Auflösung sollte genau geprüft werden

Angesichts des Wahlrechtes der Weiterführung oder Auflösung der Abfertigungsrückstellung sollte die Vorteilhaftigkeit der steuerfreien Auflösung überprüft werden. „Je mehr ältere Arbeitnehmer vorhanden und je höher die fiktiven Abfertigungsansprüche sind, desto günstiger wird eine steuerfreie Auflösung sein“, so Wagendorfer. Bei geringer Fluktuation der Arbeitnehmer wäre es tendenziell günstiger, die Abfertigungsrückstellung fortzuführen, denn es könnten noch hohe Beträge an Abfertigungsrückstellungen dotiert werden.
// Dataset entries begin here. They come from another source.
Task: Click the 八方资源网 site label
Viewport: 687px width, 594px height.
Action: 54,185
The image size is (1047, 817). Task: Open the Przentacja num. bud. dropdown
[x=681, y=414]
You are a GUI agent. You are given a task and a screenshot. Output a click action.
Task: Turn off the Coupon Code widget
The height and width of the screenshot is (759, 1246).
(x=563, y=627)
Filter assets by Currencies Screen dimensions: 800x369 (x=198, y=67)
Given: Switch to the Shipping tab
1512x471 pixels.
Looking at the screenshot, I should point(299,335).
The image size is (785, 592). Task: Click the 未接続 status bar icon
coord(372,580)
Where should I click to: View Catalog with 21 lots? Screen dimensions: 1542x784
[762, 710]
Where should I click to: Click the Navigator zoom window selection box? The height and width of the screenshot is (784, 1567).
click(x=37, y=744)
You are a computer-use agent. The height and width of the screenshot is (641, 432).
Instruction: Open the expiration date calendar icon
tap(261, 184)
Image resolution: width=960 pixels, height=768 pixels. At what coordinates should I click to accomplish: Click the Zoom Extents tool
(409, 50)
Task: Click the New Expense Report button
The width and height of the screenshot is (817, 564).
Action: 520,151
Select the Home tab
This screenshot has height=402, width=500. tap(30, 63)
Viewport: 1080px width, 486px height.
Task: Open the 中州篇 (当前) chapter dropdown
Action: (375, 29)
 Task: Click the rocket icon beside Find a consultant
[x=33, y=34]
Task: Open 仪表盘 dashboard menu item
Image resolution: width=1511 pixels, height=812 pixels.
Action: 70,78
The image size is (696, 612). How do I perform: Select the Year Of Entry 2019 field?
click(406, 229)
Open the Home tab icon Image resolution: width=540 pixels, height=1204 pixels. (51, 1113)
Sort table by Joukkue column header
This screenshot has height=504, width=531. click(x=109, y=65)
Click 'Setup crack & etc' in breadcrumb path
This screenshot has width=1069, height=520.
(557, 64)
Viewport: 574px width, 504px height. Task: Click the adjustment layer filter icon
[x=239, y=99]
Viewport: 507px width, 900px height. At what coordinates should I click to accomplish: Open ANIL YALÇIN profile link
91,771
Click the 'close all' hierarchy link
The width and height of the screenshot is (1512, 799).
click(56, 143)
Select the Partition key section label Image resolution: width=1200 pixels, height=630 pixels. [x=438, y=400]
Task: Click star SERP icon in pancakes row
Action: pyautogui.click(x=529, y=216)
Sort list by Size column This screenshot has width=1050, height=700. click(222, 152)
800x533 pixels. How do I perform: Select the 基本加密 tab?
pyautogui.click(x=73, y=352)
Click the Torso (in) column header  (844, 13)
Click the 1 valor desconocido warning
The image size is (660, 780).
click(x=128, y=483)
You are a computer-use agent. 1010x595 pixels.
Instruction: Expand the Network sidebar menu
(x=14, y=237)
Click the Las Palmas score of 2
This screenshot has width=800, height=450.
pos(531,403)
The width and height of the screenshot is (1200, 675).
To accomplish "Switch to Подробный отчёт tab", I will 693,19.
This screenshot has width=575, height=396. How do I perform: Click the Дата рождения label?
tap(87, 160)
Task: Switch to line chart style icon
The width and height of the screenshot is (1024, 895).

Eine geringe Wahrscheinlichkeit, dass eine Abfertigung tatsächlich an einen Arbeitnehmer ausbezahlt werden muss, spricht tendenziell für eine steuerfreie Auflösung der Abfertigungsrückstellung. Was die Wertpapierdeckung betrifft, sollten Unternehmer beachten, dass bei steuerfreier Auflösung der bestehenden Abfertigungsrückstellung für das Jahr 2003 die Wertpapier-deckung ab 1. Jänner 2004 sofort abgebaut werden kann.